EEG-based neurofeedback in schizophrenia: Normalization of frontal-midline theta

2016 
Typical consequences in schizophrenia are work absence and early retirement. Such poor every day activities are associated with executive dysfunctioning. Under healthy conditions, successful executive functioning is associated to increased frontal-midline theta oscillations. Such event-related modulations are related to enhanced coupling between neuronal spikes and the phase of the population theta cycle. Crucially, fm-theta has been shown to be reduced in schizophrenic patients compared to healthy subjects and seems to underlie impaired executive functioning. From a rehabilitation perspective, the question arises if disturbed oscillations can be directly targeted with neuroscientific approaches in order to influence associated disturbed cognition in schizophrenia. In this regard EEG-neurofeedback represents a putative intervention to self-regulate oscillations. However, it is debated if this patient group can self-regulate their own oscillations at all.

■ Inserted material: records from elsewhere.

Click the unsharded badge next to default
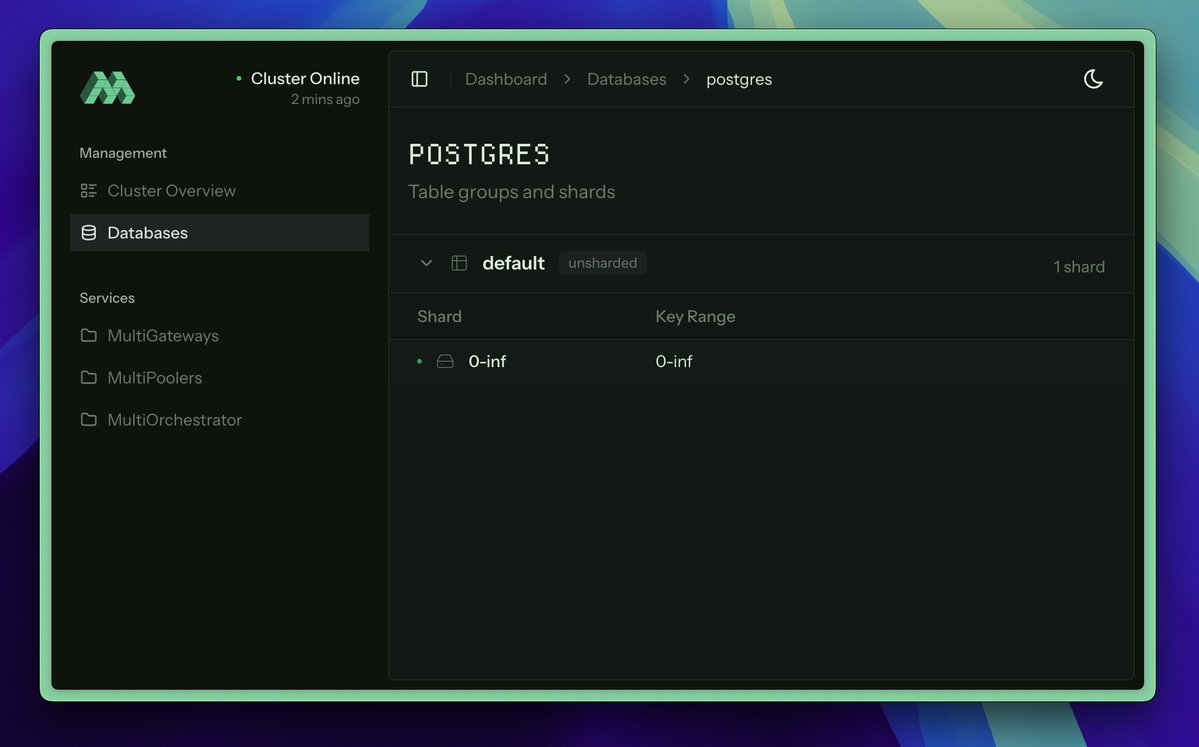This screenshot has height=747, width=1199. click(x=602, y=262)
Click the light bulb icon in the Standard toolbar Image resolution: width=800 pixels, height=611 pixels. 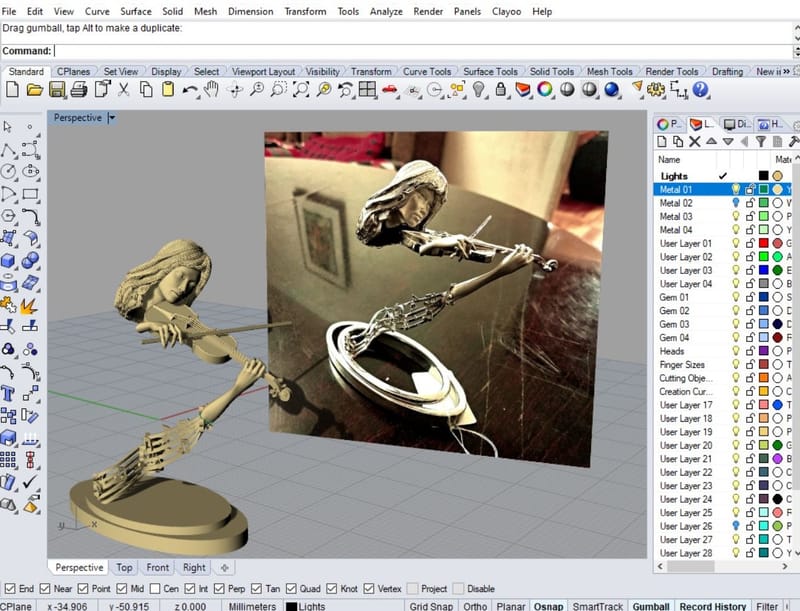pos(478,90)
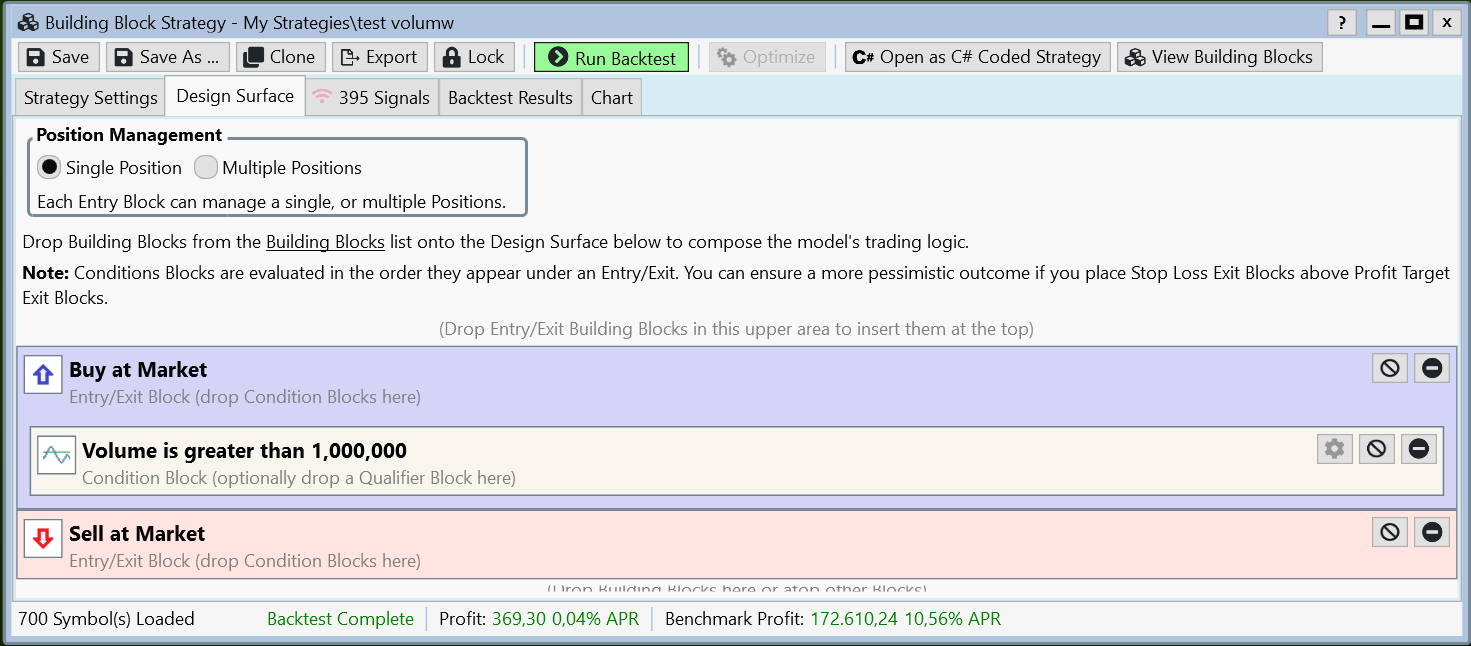This screenshot has height=646, width=1471.
Task: Open the Backtest Results tab
Action: tap(510, 98)
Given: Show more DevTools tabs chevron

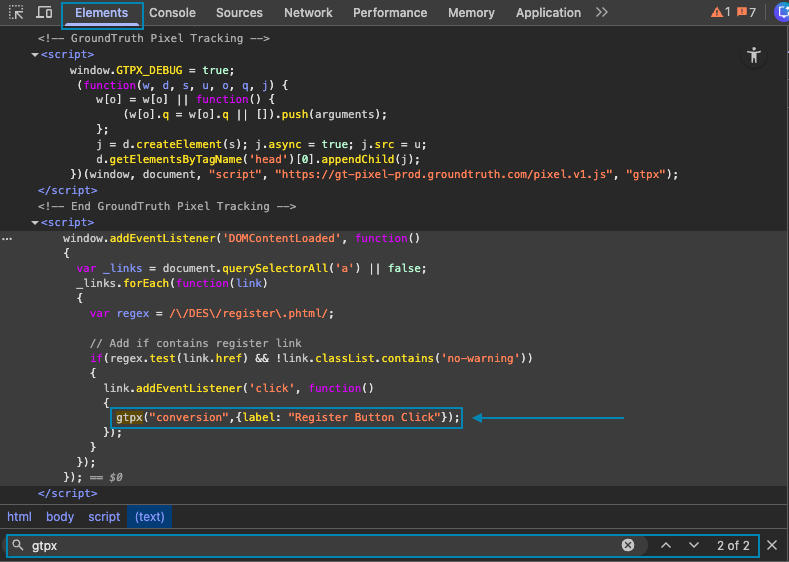Looking at the screenshot, I should (601, 13).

The current study aims first at exploring the specific fm-theta disturbances of schizophrenic patients in memory updating using a two-back experimental paradigm and comparing the results with healthy, matched subjects. Ultimately, the study tests a personalized five training session fm-theta neurofeedback with schizophrenic patients including an active control group. The study included 29 patients diagnosed as schizophrenic (F20, ICD-10) and 16 healthy control subjects. 16 patients were pseudo-randomized to either the experimental or active control group (the so-called pseudo group) for neurofeedback. With regard to the two-back task, reduced performance of schizophrenic patients was accompanied by a total loss of fm theta modulability. This was reflected by two deficits with respect to task-relevant stimuli and working memory load in the two-back task. With respect to the theta neurofeedback training, two main results were observed. First, patients in the experimental group showed indeed increased theta amplitudes over the course of the training compared to the pseudo group. And second, this increase transferred to one of the fm-theta modulation deficits in the n-back task, but (yet) did not lead to increased performance. Nevertheless, our data suggest that a non-invasive, low-cost EEG-neurofeedback training may represent a therapeutic tool also in psychiatric patients.